Project Summary The goal of this proposal is to understand the molecular role of alternative splicing and phosphorylation of ATP- citrate lyase (ACLY) exon 14 and how these events may connect to cellular pathways that promote tumor growth. ACLY is the main source of glucose-derived, nonmitochondrial acetyl-CoA in the cell. Cytosolic acetyl-CoA is an essential building block for fatty acid and cholesterol synthesis, and nuclear acetyl-CoA participates in epigenetic regulation via histone acetylation. Dysregulation of ACLY is associated with cancer and other metabolic diseases, although recent data suggests that splice isoforms of ACLY can also play a major role in disease. Specifically, full-length ACLY, rather than a major splice variant with exon 14 removed, is preferentially expressed in many tumors compared to normal tissue. Moreover, exon 14 has several molecular features, including its location on the protein surface, disordered structure, juxtaposition to putative nuclear localization sequences, and a serine (S481) which is known to be phosphorylated, which make exon 14 a likely player in ACLY regulation. Together, these observations justify my proposed studies to determine the role of exon 14 in ACLY regulation and cancer. To carry out my studies, I have selected cell and mouse models of hepatocellular carcinoma and colorectal cancer, both of which are cancer types that preferentially express full-length ACLY and are known to have increased de novo lipogenesis, to study this phenotype. My strategy involves using fluorescence microscopy and cellular fractionation to study subcellular localization, metabolomics and proteomics to determine metabolic/epigenetic consequences, and colony formation assays and mouse studies to evaluate the tumor-promoting properties of ACLY isoforms and S481 mutants (Aim 1). Furthermore, I will characterize the biochemical and structural underpinnings of these modulations by identifying exon 14-mediated protein-protein interactions with genetically-encoded crosslinkers, performing comparative enzymatic and thermal stability assays, and determining cryo-electron microscopy structures for comparison with the full-length structure of ACLY (Aim 2). Together, these experiments will explain the molecular roles of exon 14, how alternative splicing impacts cellular acetyl-CoA utilization, and how exon 14 inclusion may be supporting tumor growth, which may lead to novel therapeutic strategies.
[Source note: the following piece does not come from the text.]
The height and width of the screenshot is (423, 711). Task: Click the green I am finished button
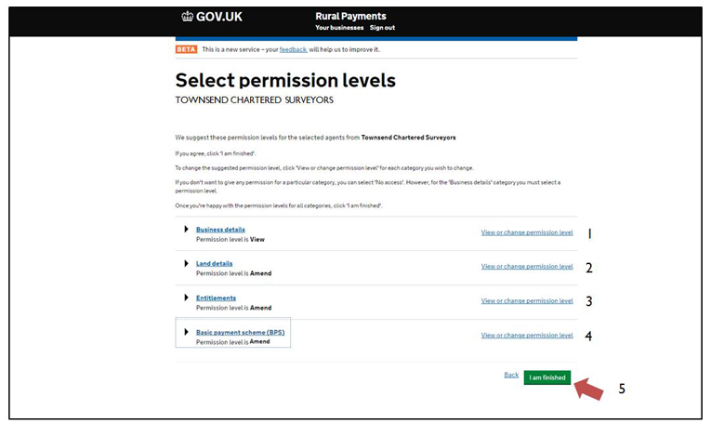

项目摘要 该提案的目标是了解选择性剪接和ATP磷酸化的分子作用， 柠檬酸裂解酶（ACLY）外显子14以及这些事件如何与促进肿瘤生长的细胞途径联系起来。 ACLY是细胞中葡萄糖衍生的非线粒体乙酰辅酶A的主要来源。胞浆乙酰辅酶A是一种 脂肪酸和胆固醇合成的基本构件，核乙酰辅酶A参与表观遗传 通过组蛋白乙酰化进行调节。ACLY的失调与癌症和其他代谢相关。 虽然最近的数据表明ACLY的剪接异构体也可以在疾病中发挥重要作用，但ACLY的剪接异构体在疾病中起着重要作用。 具体地，全长ACLY，而不是去除外显子14的主要剪接变体，优先被表达。 与正常组织相比，在许多肿瘤中表达。此外，外显子14具有几个分子特征， 包括其在蛋白质表面的位置、无序的结构、与假定的核定位的并置 序列，以及已知被磷酸化的丝氨酸（S481），这使得外显子14可能参与了 ACLY法规。总之，这些观察结果证明了我提出的研究，以确定外显子14在 ACLY调节与癌症为了进行我的研究，我选择了肝细胞癌的细胞和小鼠模型， 癌和结肠直肠癌，两者都是优先表达全长ACLY的癌症类型， 已知具有增加的从头脂肪生成，以研究这种表型。我的策略是 荧光显微镜和细胞分级，以研究亚细胞定位，代谢组学和 确定代谢/表观遗传后果的蛋白质组学，以及集落形成测定和小鼠研究 评估ACLY同种型和S481突变体的促肿瘤特性（目的1）。此外，我将 通过鉴定外显子14介导的， 蛋白质-蛋白质相互作用与遗传编码的交联剂，进行比较酶和 热稳定性分析，并确定冷冻电子显微镜结构，以与全长 ACLY的结构（目标2）。总之，这些实验将解释外显子14的分子作用， 选择性剪接影响细胞乙酰辅酶A的利用，以及外显子14如何支持肿瘤 生长，这可能导致新的治疗策略。